[Collected data]
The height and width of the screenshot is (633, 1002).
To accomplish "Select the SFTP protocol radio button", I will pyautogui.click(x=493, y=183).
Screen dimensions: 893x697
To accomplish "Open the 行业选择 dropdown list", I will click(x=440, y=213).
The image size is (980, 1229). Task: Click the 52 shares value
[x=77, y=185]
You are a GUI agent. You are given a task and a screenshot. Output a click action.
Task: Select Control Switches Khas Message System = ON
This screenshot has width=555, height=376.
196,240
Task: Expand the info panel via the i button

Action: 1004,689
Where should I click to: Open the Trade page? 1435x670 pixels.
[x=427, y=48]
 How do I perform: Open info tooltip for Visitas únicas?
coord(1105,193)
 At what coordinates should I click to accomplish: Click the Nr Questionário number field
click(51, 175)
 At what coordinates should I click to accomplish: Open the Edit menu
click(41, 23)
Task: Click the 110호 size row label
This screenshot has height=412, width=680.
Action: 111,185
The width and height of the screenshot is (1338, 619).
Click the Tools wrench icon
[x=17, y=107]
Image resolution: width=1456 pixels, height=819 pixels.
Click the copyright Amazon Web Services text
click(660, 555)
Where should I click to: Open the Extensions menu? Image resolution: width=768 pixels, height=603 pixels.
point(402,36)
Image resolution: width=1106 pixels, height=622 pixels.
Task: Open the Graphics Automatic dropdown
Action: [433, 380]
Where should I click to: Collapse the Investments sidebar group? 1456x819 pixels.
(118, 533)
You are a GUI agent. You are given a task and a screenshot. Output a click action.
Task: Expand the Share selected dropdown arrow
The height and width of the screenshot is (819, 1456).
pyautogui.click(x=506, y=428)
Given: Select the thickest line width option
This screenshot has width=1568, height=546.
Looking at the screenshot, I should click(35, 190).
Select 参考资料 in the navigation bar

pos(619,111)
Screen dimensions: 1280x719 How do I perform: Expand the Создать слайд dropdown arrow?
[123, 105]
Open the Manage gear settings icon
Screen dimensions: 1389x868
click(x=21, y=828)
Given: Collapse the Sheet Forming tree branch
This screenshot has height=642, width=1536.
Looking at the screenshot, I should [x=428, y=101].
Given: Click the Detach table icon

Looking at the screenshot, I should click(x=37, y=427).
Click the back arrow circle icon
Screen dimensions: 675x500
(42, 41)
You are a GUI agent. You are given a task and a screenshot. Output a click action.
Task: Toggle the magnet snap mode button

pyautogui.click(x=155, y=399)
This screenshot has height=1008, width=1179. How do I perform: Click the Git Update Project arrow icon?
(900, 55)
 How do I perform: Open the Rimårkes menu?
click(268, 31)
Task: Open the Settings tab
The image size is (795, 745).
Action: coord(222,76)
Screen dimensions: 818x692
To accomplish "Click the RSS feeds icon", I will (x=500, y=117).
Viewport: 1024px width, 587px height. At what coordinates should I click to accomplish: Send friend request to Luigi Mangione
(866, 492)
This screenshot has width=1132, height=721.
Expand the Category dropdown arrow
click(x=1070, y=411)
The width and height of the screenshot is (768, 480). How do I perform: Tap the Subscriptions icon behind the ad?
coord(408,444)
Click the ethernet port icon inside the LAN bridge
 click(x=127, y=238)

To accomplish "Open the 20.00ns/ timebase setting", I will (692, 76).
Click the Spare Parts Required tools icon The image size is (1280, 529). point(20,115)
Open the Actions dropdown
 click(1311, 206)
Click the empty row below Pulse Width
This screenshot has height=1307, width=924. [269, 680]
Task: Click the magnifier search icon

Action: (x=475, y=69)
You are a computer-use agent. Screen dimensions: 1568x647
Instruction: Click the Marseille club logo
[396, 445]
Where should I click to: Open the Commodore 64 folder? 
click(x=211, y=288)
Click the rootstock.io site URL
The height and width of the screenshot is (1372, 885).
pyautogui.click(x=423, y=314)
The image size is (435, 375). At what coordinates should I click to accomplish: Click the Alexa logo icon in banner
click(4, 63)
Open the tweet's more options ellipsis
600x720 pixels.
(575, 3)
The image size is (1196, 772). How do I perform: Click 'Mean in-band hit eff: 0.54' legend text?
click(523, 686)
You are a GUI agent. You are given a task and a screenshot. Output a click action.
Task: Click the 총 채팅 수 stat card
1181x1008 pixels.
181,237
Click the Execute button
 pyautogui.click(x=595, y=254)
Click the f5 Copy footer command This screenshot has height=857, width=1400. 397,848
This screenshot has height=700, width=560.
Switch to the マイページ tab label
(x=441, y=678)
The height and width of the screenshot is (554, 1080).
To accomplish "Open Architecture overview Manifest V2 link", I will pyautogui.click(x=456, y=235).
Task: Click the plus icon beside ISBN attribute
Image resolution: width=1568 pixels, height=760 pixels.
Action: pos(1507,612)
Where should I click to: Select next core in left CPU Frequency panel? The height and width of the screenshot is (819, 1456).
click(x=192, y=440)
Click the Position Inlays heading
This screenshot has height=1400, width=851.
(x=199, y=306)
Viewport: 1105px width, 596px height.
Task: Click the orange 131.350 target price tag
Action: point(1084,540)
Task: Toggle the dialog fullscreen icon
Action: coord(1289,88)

Goal
Copy the lines of the listing above word for word, starting with the line containing "Given: Click the Detach table icon" and continuing up to and including the line containing "pyautogui.click(x=155, y=399)".

Response below
Given: Click the Detach table icon

Looking at the screenshot, I should click(x=37, y=427).
Click the back arrow circle icon
Screen dimensions: 675x500
(42, 41)
You are a GUI agent. You are given a task and a screenshot. Output a click action.
Task: Toggle the magnet snap mode button

pyautogui.click(x=155, y=399)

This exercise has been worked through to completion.